This story was told by my colleague. She had a CentOS 7 server with a bunch of WordPress installations, and she needed to update them all. She obviously did not want to do that manually and preferred to use wp-cli. The system had rkhunter installed.

CentOS does not have /usr/local/bin in PATH, and that is why she installed wp-cli as /usr/bin/wp (wp is the common name for the installed wp-cli script and is suggested by the official installation guide).

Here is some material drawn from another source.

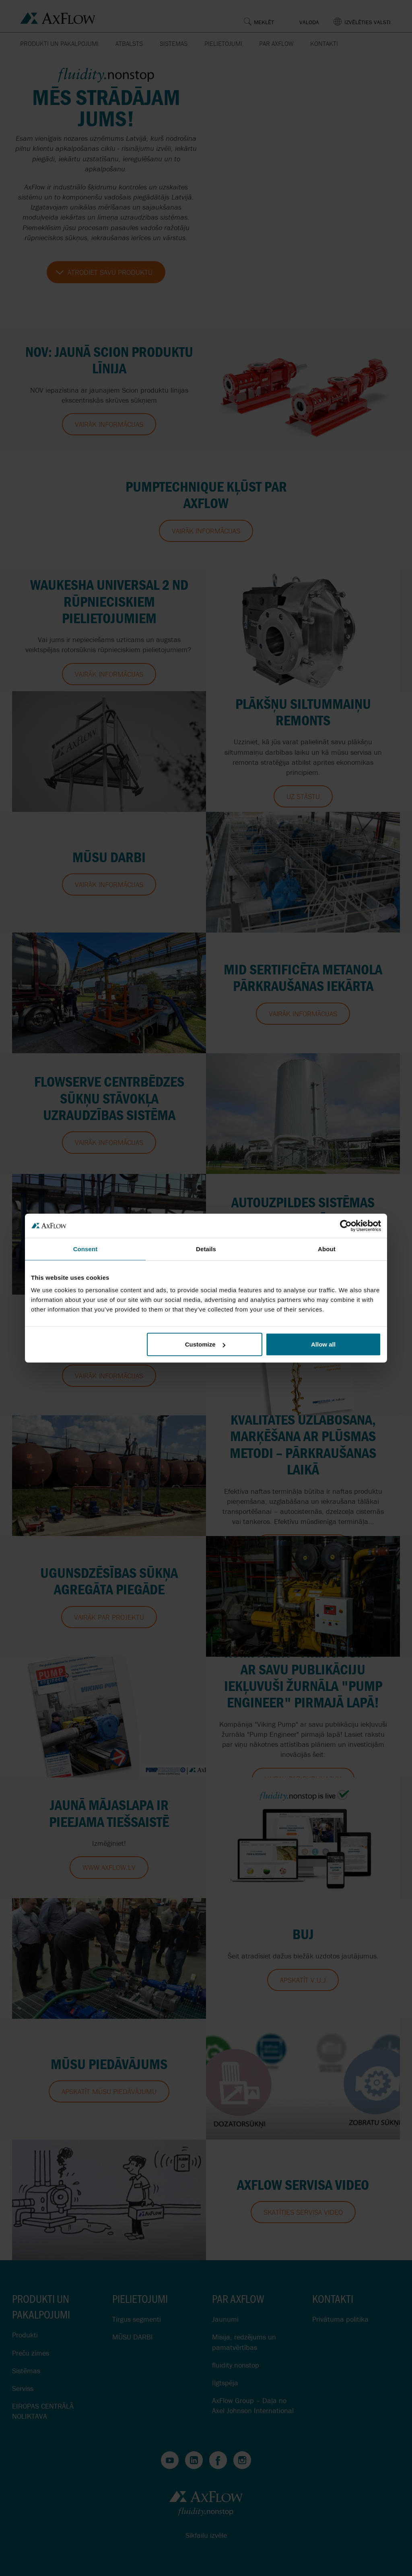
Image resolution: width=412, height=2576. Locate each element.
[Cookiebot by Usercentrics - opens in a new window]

The most interesting happens when rkhunter is run: it complains that the system could be infected with RH-Sharpe’s Rootkit:

In the logs we see something like this:

[18:37:03] Checking for RH-Sharpe's Rootkit...
[18:37:03]   Checking for file '/bin/lps'                    [ Not found ]
[18:37:03]   Checking for file '/usr/bin/lpstree'            [ Not found ]
[18:37:03]   Checking for file '/usr/bin/ltop'               [ Not found ]
[18:37:03]   Checking for file '/usr/bin/lkillall'           [ Not found ]
[18:37:03]   Checking for file '/usr/bin/ldu'                [ Not found ]
[18:37:03]   Checking for file '/usr/bin/lnetstat'           [ Not found ]
[18:37:03]   Checking for file '/usr/bin/wp'                 [ Found ]
[18:37:03]   Checking for file '/usr/bin/shad'               [ Not found ]
[18:37:03]   Checking for file '/usr/bin/vadim'              [ Not found ]
[18:37:03]   Checking for file '/usr/bin/slice'              [ Not found ]
[18:37:03]   Checking for file '/usr/bin/cleaner'            [ Not found ]
[18:37:03]   Checking for file '/usr/include/rpcsvc/du'      [ Not found ]
[18:37:03] Warning: RH-Sharpe's Rootkit                      [ Warning ]
[18:37:03]          File '/usr/bin/wp' found

I was a bit surprised that rkhunter had not examined the suspicious file further, but according to rkhunter’s README, this is the expected behavior:

– Path-based means RKH will check for filenames. It does not include or use heuristics or signatures like for instance an antivirus product could. Do understand that the SCANROOTKITMODE configuration option and “suspscan” functionality are just crude attempts to try and bridge that gap.

I cannot say I like this: in my opinion, false positives are a dangerous thing, because a tool which produces too many false positives will be treated just like the boy who cried wolf.

Update: the log above also mentions /usr/bin/slice, which can be a legitimate script (a part of slice package in Ubuntu) and can also trigger a false positive.

Conclusions:

  1. Be careful with rkhunter, as it can be very inaccurate.
  2. If you need to install wp-cli on CentOS, /usr/bin/wp could be a bad choice (you will need to whitelist the script in rkhunter’s configuration file).